[Stored dataset items]
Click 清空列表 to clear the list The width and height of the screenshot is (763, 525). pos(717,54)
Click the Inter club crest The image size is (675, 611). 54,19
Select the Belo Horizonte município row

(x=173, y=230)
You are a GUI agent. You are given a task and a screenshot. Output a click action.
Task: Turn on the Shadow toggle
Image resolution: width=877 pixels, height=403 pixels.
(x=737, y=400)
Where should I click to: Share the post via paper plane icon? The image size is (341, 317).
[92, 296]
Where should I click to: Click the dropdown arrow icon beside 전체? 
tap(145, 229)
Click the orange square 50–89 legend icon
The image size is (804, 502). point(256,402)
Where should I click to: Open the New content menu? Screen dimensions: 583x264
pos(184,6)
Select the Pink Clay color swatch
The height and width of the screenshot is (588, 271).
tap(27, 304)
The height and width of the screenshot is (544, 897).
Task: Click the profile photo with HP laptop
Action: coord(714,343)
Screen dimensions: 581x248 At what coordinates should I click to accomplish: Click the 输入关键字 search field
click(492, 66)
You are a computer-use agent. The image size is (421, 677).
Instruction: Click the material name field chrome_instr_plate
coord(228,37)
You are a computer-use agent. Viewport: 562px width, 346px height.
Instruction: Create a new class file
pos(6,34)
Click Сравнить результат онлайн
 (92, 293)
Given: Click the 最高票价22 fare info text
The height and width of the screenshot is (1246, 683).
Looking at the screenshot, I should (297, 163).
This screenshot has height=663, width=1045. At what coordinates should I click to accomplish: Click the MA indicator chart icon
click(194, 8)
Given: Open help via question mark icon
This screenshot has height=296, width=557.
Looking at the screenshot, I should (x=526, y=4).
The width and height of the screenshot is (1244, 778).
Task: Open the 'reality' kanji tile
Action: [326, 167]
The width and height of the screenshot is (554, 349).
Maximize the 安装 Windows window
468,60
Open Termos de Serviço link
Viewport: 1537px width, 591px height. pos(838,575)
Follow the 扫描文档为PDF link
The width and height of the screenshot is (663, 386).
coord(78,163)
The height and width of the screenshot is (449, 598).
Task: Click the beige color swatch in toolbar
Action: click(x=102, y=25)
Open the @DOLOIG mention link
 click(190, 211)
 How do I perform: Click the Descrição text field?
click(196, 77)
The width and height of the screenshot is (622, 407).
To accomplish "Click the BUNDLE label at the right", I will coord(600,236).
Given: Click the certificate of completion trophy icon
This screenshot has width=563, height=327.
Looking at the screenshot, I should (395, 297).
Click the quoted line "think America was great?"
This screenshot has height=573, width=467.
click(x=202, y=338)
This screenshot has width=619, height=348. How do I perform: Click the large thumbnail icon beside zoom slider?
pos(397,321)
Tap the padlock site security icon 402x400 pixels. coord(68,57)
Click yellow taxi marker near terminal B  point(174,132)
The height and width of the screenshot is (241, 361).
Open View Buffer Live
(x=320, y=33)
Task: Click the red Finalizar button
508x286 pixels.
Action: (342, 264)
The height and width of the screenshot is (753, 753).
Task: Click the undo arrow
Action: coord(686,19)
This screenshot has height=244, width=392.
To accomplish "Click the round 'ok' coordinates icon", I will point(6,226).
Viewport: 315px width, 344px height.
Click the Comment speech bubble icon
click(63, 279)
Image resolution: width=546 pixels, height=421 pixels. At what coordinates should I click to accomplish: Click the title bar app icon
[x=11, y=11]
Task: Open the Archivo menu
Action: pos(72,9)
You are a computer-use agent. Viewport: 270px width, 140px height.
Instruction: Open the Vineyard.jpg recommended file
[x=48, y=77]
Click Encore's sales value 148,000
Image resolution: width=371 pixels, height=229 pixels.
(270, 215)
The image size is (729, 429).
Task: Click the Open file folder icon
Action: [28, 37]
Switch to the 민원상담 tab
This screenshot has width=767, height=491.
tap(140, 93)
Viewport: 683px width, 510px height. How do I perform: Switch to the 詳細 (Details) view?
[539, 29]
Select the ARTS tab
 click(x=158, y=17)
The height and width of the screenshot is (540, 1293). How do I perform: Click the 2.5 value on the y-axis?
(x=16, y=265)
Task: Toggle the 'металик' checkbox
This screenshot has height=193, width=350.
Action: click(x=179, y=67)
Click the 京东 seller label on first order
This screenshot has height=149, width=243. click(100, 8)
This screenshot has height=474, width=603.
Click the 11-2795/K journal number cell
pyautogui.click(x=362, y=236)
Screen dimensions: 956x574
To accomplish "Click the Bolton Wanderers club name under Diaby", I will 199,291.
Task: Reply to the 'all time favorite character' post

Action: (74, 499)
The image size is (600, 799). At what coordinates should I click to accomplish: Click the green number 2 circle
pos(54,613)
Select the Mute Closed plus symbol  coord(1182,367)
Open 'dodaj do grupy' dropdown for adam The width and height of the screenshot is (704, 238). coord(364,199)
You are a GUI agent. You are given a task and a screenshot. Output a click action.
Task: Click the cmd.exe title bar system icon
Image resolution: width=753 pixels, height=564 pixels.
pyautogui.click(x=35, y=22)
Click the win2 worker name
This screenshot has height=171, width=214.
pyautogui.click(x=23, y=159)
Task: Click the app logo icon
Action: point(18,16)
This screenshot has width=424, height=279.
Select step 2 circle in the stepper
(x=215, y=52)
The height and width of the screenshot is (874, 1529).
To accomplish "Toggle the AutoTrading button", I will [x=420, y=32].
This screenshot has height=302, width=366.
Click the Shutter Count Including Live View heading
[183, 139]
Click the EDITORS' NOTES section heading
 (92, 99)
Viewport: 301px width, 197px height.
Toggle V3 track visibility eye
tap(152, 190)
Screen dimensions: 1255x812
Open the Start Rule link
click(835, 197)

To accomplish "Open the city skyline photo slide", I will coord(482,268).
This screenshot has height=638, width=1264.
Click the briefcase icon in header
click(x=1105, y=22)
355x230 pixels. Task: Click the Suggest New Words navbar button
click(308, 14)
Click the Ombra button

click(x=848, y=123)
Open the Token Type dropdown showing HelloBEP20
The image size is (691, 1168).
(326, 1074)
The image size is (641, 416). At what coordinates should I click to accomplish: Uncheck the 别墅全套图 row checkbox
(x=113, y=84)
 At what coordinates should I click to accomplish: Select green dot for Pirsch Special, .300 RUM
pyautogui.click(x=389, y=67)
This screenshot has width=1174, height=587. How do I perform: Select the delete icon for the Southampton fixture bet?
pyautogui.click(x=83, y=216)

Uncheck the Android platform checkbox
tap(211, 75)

• WORK ORDER
Restate the records in full, keeping every word as it is.

• TASK RESPONSE
Click 清空列表 to clear the list The width and height of the screenshot is (763, 525). pos(717,54)
Click the Inter club crest The image size is (675, 611). 54,19
Select the Belo Horizonte município row

(x=173, y=230)
You are a GUI agent. You are given a task and a screenshot. Output a click action.
Task: Turn on the Shadow toggle
Image resolution: width=877 pixels, height=403 pixels.
(x=737, y=400)
Where should I click to: Share the post via paper plane icon? The image size is (341, 317).
[92, 296]
Where should I click to: Click the dropdown arrow icon beside 전체? 
tap(145, 229)
Click the orange square 50–89 legend icon
The image size is (804, 502). point(256,402)
Where should I click to: Open the New content menu? Screen dimensions: 583x264
pos(184,6)
Select the Pink Clay color swatch
The height and width of the screenshot is (588, 271).
tap(27, 304)
The height and width of the screenshot is (544, 897).
Task: Click the profile photo with HP laptop
Action: coord(714,343)
Screen dimensions: 581x248 At what coordinates should I click to accomplish: Click the 输入关键字 search field
click(492, 66)
You are a computer-use agent. The image size is (421, 677).
Instruction: Click the material name field chrome_instr_plate
coord(228,37)
You are a computer-use agent. Viewport: 562px width, 346px height.
Instruction: Create a new class file
pos(6,34)
Click Сравнить результат онлайн
 (92, 293)
Given: Click the 最高票价22 fare info text
The height and width of the screenshot is (1246, 683).
Looking at the screenshot, I should (297, 163).
This screenshot has height=663, width=1045. At what coordinates should I click to accomplish: Click the MA indicator chart icon
click(194, 8)
Given: Open help via question mark icon
This screenshot has height=296, width=557.
Looking at the screenshot, I should (x=526, y=4).
The width and height of the screenshot is (1244, 778).
Task: Open the 'reality' kanji tile
Action: [326, 167]
The width and height of the screenshot is (554, 349).
Maximize the 安装 Windows window
468,60
Open Termos de Serviço link
Viewport: 1537px width, 591px height. pos(838,575)
Follow the 扫描文档为PDF link
The width and height of the screenshot is (663, 386).
coord(78,163)
The height and width of the screenshot is (449, 598).
Task: Click the beige color swatch in toolbar
Action: click(x=102, y=25)
Open the @DOLOIG mention link
 click(190, 211)
 How do I perform: Click the Descrição text field?
click(196, 77)
The width and height of the screenshot is (622, 407).
To accomplish "Click the BUNDLE label at the right", I will coord(600,236).
Given: Click the certificate of completion trophy icon
This screenshot has width=563, height=327.
Looking at the screenshot, I should (395, 297).
Click the quoted line "think America was great?"
This screenshot has height=573, width=467.
click(x=202, y=338)
This screenshot has width=619, height=348. How do I perform: Click the large thumbnail icon beside zoom slider?
pos(397,321)
Tap the padlock site security icon 402x400 pixels. coord(68,57)
Click yellow taxi marker near terminal B  point(174,132)
The height and width of the screenshot is (241, 361).
Open View Buffer Live
(x=320, y=33)
Task: Click the red Finalizar button
508x286 pixels.
Action: (342, 264)
The height and width of the screenshot is (753, 753).
Task: Click the undo arrow
Action: coord(686,19)
This screenshot has height=244, width=392.
To accomplish "Click the round 'ok' coordinates icon", I will point(6,226).
Viewport: 315px width, 344px height.
Click the Comment speech bubble icon
click(63, 279)
Image resolution: width=546 pixels, height=421 pixels. At what coordinates should I click to accomplish: Click the title bar app icon
[x=11, y=11]
Task: Open the Archivo menu
Action: pos(72,9)
You are a computer-use agent. Viewport: 270px width, 140px height.
Instruction: Open the Vineyard.jpg recommended file
[x=48, y=77]
Click Encore's sales value 148,000
Image resolution: width=371 pixels, height=229 pixels.
(270, 215)
The image size is (729, 429).
Task: Click the Open file folder icon
Action: [28, 37]
Switch to the 민원상담 tab
This screenshot has width=767, height=491.
tap(140, 93)
Viewport: 683px width, 510px height. How do I perform: Switch to the 詳細 (Details) view?
[539, 29]
Select the ARTS tab
 click(x=158, y=17)
The height and width of the screenshot is (540, 1293). How do I perform: Click the 2.5 value on the y-axis?
(x=16, y=265)
Task: Toggle the 'металик' checkbox
This screenshot has height=193, width=350.
Action: click(x=179, y=67)
Click the 京东 seller label on first order
This screenshot has height=149, width=243. click(100, 8)
This screenshot has height=474, width=603.
Click the 11-2795/K journal number cell
pyautogui.click(x=362, y=236)
Screen dimensions: 956x574
To accomplish "Click the Bolton Wanderers club name under Diaby", I will 199,291.
Task: Reply to the 'all time favorite character' post

Action: (74, 499)
The image size is (600, 799). At what coordinates should I click to accomplish: Click the green number 2 circle
pos(54,613)
Select the Mute Closed plus symbol  coord(1182,367)
Open 'dodaj do grupy' dropdown for adam The width and height of the screenshot is (704, 238). coord(364,199)
You are a GUI agent. You are given a task and a screenshot. Output a click action.
Task: Click the cmd.exe title bar system icon
Image resolution: width=753 pixels, height=564 pixels.
pyautogui.click(x=35, y=22)
Click the win2 worker name
This screenshot has height=171, width=214.
pyautogui.click(x=23, y=159)
Task: Click the app logo icon
Action: point(18,16)
This screenshot has width=424, height=279.
Select step 2 circle in the stepper
(x=215, y=52)
The height and width of the screenshot is (874, 1529).
To accomplish "Toggle the AutoTrading button", I will [x=420, y=32].
This screenshot has height=302, width=366.
Click the Shutter Count Including Live View heading
[183, 139]
Click the EDITORS' NOTES section heading
 (92, 99)
Viewport: 301px width, 197px height.
Toggle V3 track visibility eye
tap(152, 190)
Screen dimensions: 1255x812
Open the Start Rule link
click(835, 197)

To accomplish "Open the city skyline photo slide", I will coord(482,268).
This screenshot has height=638, width=1264.
Click the briefcase icon in header
click(x=1105, y=22)
355x230 pixels. Task: Click the Suggest New Words navbar button
click(308, 14)
Click the Ombra button

click(x=848, y=123)
Open the Token Type dropdown showing HelloBEP20
The image size is (691, 1168).
(326, 1074)
The image size is (641, 416). At what coordinates should I click to accomplish: Uncheck the 别墅全套图 row checkbox
(x=113, y=84)
 At what coordinates should I click to accomplish: Select green dot for Pirsch Special, .300 RUM
pyautogui.click(x=389, y=67)
This screenshot has width=1174, height=587. How do I perform: Select the delete icon for the Southampton fixture bet?
pyautogui.click(x=83, y=216)

Uncheck the Android platform checkbox
tap(211, 75)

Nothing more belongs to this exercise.